_EXERCISE_: Find each line in the listing that contains the word "width", and copy those lines.

_DATA FOR THE TASK_:

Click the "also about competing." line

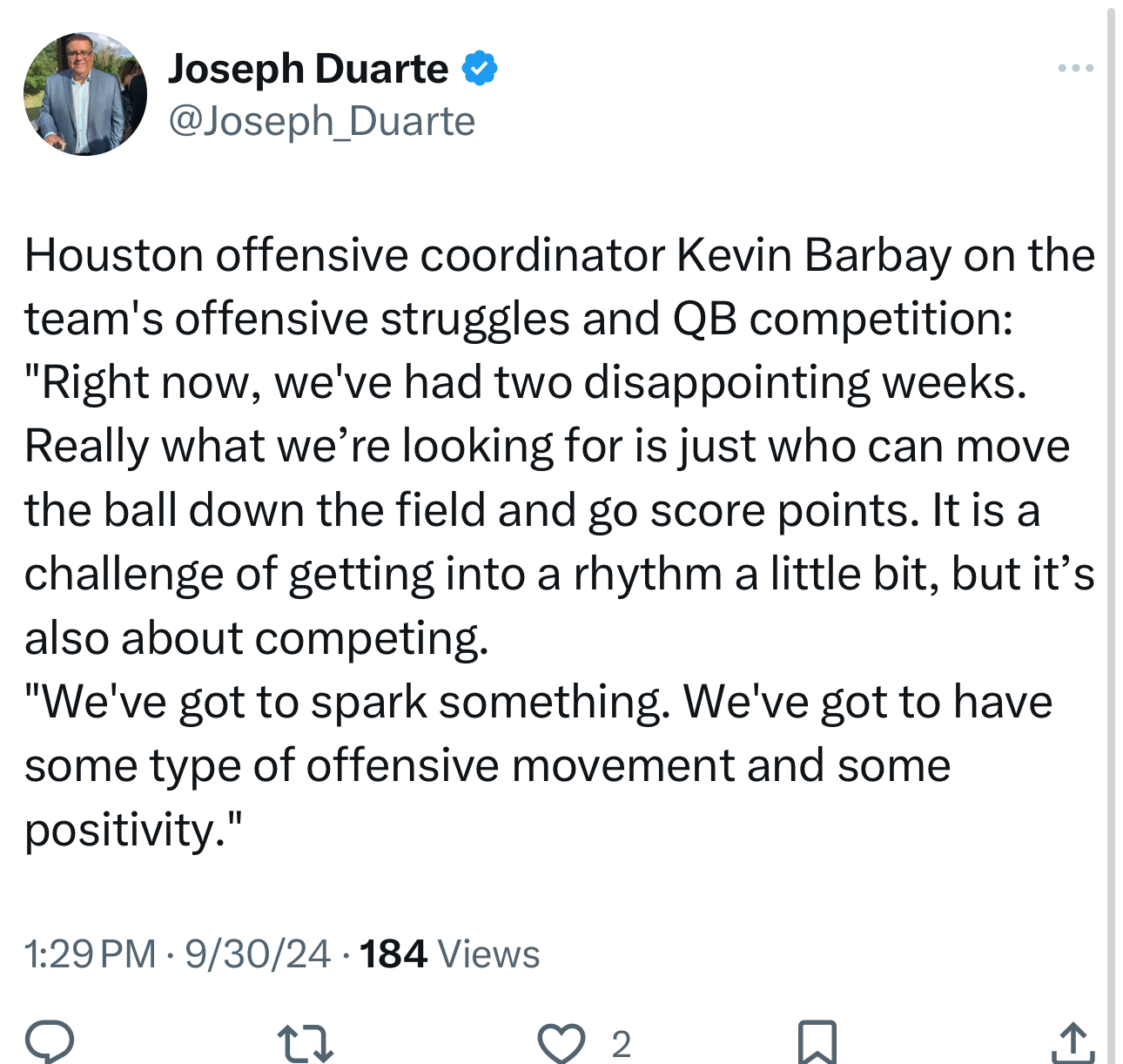pyautogui.click(x=257, y=638)
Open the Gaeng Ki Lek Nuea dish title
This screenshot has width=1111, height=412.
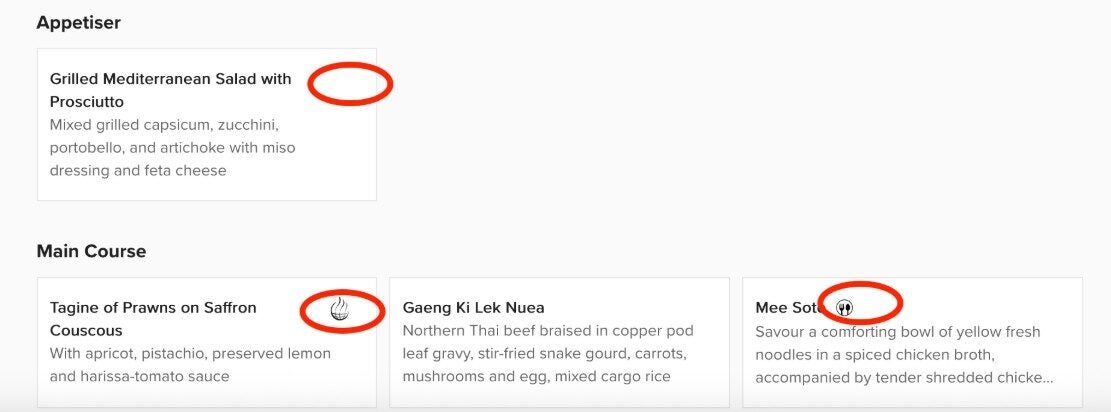[473, 308]
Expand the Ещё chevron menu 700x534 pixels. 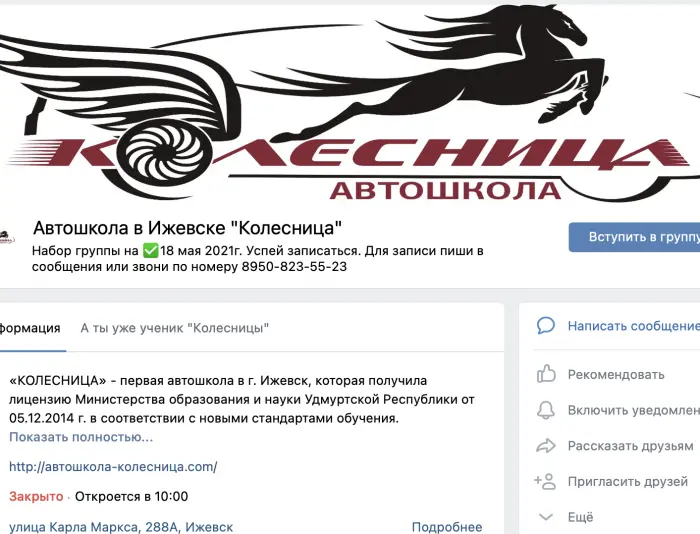pos(546,517)
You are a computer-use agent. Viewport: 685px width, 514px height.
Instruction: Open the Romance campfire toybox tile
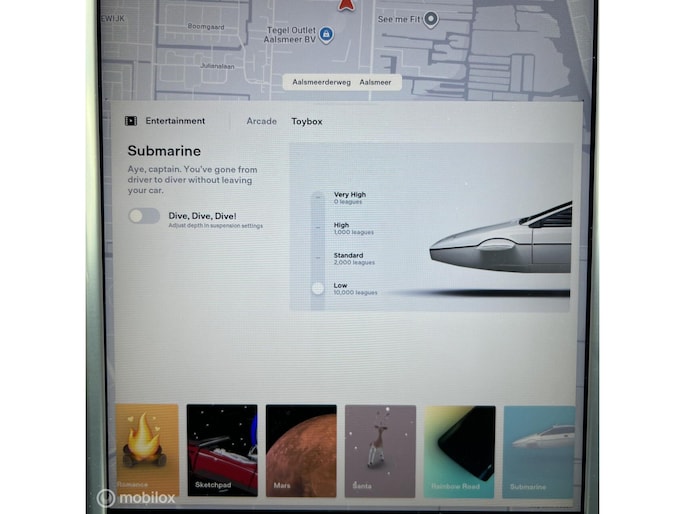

_EXPECTED ANSWER_:
This screenshot has width=1111, height=412.
You are a computer-use agent. Viewport: 685px width, 514px height.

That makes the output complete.